___ Input

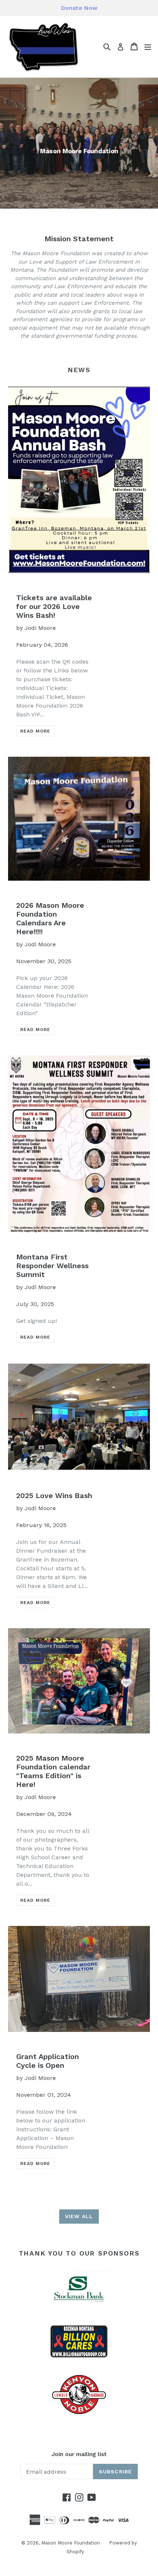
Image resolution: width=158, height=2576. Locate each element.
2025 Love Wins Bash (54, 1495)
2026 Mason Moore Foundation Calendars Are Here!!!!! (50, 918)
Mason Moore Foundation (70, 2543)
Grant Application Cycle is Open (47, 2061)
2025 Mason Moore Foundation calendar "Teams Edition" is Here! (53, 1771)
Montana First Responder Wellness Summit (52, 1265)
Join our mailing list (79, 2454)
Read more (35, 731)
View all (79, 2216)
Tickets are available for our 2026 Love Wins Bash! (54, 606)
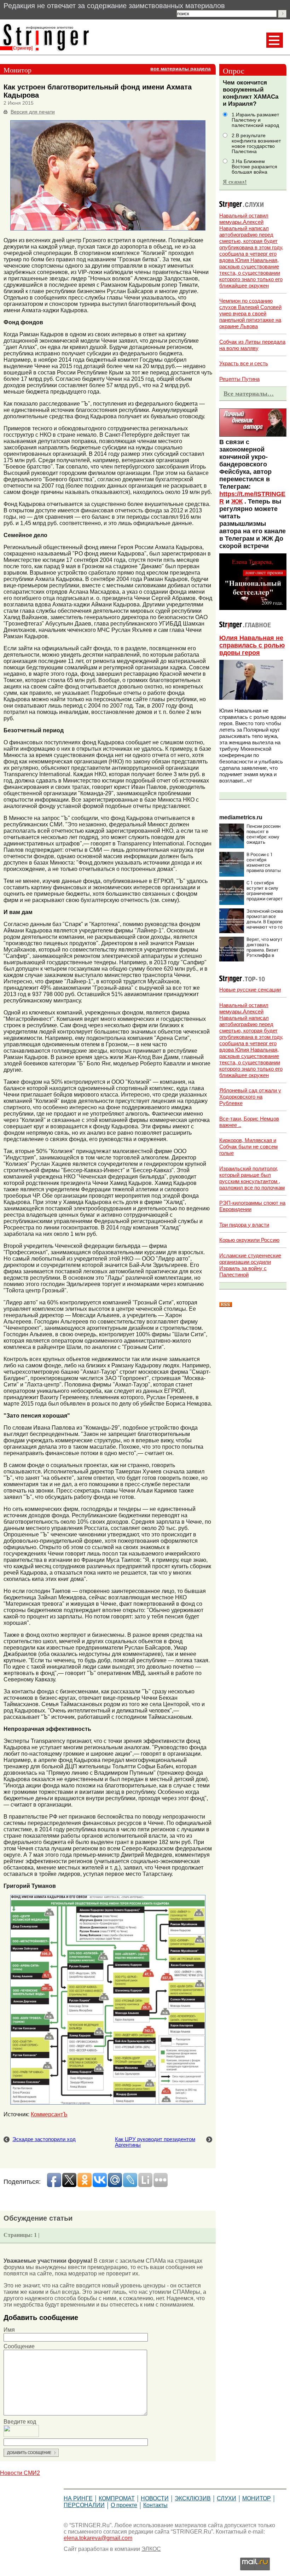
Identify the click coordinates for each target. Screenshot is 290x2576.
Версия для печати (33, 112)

______

▶ **What is expected**
Print all the entries exactly as they appear, without the pictures.

▶ **Response area**
Image resolution: width=158, height=2576. Locate each element.
2025 Love Wins Bash (54, 1495)
2026 Mason Moore Foundation Calendars Are Here!!!!! (50, 918)
Mason Moore Foundation (70, 2543)
Grant Application Cycle is Open (47, 2061)
2025 Mason Moore Foundation calendar "Teams Edition" is Here! (53, 1771)
Montana First Responder Wellness Summit (52, 1265)
Join our mailing list (79, 2454)
Read more (35, 731)
View all (79, 2216)
Tickets are available for our 2026 Love Wins Bash! (54, 606)
Identify the click coordinates for each target. Screenshot is 290x2576.
Версия для печати (33, 112)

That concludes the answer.